-------- Records for this exercise --------

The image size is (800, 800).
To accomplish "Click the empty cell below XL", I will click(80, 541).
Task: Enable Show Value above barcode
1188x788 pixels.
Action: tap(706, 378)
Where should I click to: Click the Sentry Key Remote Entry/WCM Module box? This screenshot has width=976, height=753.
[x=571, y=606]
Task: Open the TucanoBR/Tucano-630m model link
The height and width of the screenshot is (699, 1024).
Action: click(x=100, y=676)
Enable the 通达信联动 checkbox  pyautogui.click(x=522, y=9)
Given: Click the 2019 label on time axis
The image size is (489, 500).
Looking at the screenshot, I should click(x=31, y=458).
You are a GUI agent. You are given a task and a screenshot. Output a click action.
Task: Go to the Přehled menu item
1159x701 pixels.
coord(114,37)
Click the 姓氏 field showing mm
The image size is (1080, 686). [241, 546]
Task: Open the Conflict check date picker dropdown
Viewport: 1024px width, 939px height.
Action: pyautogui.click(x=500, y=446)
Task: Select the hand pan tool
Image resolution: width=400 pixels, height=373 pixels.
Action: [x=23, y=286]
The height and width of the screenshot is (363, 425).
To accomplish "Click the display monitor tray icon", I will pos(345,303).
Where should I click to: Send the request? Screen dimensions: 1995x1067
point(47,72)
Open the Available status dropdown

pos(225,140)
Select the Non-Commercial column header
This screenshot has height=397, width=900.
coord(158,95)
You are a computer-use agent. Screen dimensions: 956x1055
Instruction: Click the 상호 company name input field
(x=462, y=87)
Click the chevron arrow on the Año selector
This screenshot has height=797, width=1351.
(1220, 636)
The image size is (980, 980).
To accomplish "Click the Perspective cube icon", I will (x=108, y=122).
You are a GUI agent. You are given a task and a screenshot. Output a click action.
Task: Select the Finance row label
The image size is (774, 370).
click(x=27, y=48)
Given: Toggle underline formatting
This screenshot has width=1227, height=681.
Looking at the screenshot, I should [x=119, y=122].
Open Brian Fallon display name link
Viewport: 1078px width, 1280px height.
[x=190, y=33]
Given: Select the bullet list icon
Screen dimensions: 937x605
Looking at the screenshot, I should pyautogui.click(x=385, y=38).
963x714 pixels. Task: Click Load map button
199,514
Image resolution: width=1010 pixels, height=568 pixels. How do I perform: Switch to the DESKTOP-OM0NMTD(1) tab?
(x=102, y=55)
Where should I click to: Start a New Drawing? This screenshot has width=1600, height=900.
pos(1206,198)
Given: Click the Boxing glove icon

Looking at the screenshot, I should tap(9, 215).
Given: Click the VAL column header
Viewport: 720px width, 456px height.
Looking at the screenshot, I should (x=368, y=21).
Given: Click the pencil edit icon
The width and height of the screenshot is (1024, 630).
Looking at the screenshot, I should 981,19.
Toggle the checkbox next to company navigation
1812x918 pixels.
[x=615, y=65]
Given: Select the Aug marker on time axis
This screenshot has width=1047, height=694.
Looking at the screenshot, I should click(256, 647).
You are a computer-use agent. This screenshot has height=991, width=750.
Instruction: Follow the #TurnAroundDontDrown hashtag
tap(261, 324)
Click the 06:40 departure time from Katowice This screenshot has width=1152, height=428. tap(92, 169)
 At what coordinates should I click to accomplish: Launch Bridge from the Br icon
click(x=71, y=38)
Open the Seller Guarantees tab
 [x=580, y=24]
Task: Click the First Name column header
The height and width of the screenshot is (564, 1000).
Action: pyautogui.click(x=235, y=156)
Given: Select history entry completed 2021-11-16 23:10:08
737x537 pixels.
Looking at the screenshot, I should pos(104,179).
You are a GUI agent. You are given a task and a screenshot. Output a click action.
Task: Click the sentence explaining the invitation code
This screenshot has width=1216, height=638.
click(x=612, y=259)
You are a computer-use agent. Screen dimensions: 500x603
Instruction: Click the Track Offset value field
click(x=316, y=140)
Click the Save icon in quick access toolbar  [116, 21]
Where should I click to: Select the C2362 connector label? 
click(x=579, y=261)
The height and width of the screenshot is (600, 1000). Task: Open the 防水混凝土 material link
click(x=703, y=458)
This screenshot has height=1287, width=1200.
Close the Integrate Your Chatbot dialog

--------

*Assignment*:
Look through the listing, and copy each line that contains the word "computer".

*Reply to the task*:
You are a computer-use agent. Screen dimensions: 956x1055
You are a computer-use agent. This screenshot has height=991, width=750.
You are a computer-use agent. Screen dimensions: 500x603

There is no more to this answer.